When the British Private Equity and Venture Capital Association (truncated as
BVCA) published its report, it said it would take time to put the appropriate
processes in place and promised that a group to monitor and review the
guidelines would be set up early in the new year under the guidance of ex-KPMG
and now BT chairman, Sir Mike Rake. Whether that monitoring includes checking
compliance by individual companies is unclear. In February, the BVCA was
describing the arrival of the group as imminent.
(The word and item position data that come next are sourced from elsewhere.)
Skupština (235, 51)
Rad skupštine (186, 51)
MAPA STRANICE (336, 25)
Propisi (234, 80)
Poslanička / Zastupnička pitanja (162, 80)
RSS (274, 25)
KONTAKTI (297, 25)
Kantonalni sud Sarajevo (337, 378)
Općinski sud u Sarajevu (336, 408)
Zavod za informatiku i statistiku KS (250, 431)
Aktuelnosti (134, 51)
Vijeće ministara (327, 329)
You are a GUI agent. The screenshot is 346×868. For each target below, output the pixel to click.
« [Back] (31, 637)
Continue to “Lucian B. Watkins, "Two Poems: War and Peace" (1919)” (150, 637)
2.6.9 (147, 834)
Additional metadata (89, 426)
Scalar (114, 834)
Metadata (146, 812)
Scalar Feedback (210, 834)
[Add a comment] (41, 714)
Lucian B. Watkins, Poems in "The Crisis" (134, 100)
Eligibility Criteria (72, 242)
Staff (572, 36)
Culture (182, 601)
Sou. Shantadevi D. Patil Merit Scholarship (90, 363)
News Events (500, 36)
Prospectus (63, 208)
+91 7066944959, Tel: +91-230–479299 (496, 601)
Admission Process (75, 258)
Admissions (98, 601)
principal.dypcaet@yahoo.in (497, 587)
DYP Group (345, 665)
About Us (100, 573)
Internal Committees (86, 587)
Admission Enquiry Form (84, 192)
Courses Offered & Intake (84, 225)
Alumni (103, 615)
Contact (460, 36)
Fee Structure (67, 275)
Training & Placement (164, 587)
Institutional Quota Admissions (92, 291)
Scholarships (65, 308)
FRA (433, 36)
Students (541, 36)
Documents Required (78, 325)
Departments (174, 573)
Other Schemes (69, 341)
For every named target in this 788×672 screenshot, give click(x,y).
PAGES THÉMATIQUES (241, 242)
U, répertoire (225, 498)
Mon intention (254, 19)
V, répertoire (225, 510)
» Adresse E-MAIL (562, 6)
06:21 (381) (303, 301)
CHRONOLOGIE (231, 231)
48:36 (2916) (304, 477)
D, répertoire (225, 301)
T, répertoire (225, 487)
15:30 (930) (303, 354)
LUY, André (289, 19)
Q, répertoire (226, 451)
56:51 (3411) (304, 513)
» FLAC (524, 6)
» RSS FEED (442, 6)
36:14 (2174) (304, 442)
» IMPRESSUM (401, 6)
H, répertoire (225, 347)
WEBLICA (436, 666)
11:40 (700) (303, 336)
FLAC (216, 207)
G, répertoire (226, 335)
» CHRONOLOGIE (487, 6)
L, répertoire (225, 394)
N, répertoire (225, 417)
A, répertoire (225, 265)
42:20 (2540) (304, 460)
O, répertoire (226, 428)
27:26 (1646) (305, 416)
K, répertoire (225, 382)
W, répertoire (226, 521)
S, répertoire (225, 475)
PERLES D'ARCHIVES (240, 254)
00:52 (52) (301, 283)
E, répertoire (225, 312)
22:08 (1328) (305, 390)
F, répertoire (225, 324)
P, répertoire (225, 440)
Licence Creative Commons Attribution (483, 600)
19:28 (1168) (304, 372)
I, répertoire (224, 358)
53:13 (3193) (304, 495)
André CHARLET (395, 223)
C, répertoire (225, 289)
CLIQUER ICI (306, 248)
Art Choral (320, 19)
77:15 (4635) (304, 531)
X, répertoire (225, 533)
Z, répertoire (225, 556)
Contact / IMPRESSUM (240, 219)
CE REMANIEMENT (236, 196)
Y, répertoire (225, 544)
As for the disclosures themselves, they are symbolically significant rather
than onerous. As the Walker report itself says, the guidelines will not call for
numerous disclosures that are “in place and specifically appropriate” for quoted
companies such as quarterly earnings statements, nor do they include any
specification as to corporate governance of portfolio companies beyond calling
for a description in the annual report of the composition and relevant
experience of the board.

The guidelines call for a business review that conforms more or less to the
provisions of section 417 of the Companies Act 2006, including sub-section 5,
which is usually applicable only to quoted companies. The guidelines say that
the report and accounts should be published no more than six months after the
company year-end (a longer period than the four months envisaged in the July
consultation document, and in line with the provision for AIM-listed companies)
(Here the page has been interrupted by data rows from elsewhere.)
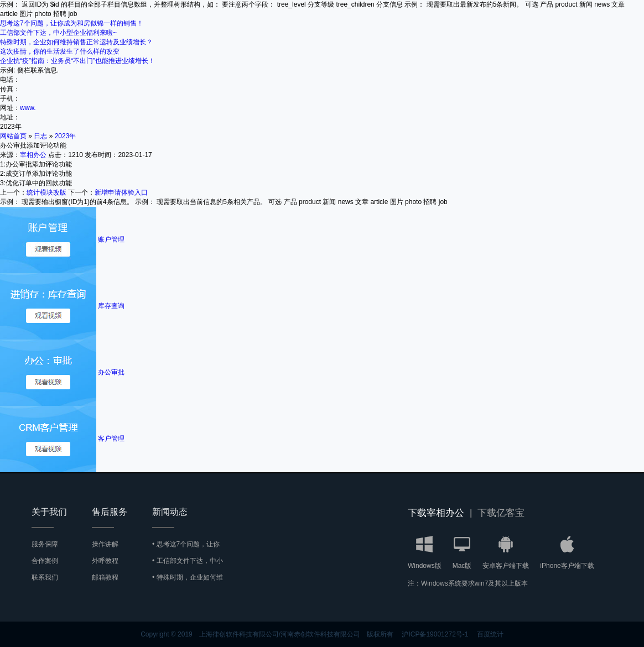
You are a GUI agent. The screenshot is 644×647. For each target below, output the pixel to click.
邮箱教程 (105, 577)
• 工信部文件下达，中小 (188, 561)
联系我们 (45, 577)
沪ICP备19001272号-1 (435, 634)
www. (28, 108)
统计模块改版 (46, 192)
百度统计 (490, 634)
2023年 (65, 136)
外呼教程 (105, 561)
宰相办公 (33, 155)
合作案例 (45, 561)
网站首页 (13, 136)
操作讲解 (105, 544)
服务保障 (45, 544)
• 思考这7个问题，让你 (186, 544)
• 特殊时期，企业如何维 (188, 577)
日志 (40, 136)
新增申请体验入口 (121, 192)
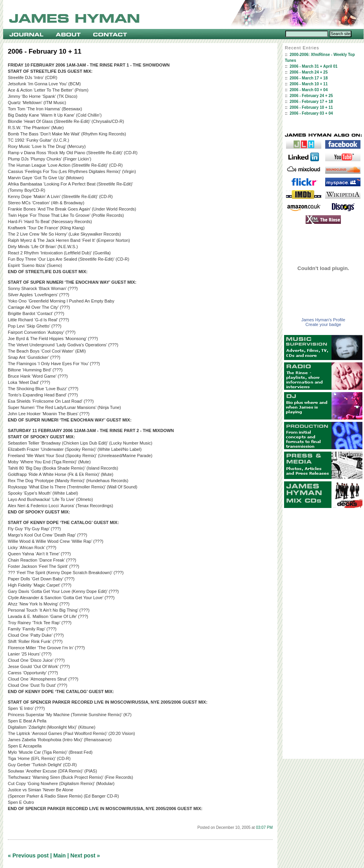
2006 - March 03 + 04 (308, 90)
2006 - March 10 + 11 (308, 84)
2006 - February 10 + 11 (311, 107)
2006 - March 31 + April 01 (313, 66)
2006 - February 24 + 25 (311, 95)
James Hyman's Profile (323, 320)
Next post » (85, 855)
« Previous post (28, 855)
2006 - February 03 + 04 (311, 113)
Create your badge (323, 324)
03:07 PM (264, 827)
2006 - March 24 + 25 (308, 72)
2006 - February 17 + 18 (311, 101)
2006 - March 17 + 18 (308, 78)
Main (60, 855)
and that a summary mid-year update should be placed on the website no more than
three months after mid-year (as against the delay of only two months envisaged
at first).

The private equity industry hopes it has done enough to calm public
disapprobation. While credit crunches and recessionary fears have knocked
private equity off the top slot as the latest unacceptable face of capitalism,
it will be interesting to see whether, in the medium term, this example of
light-touch, self-regulation will satisfy the private equity critics.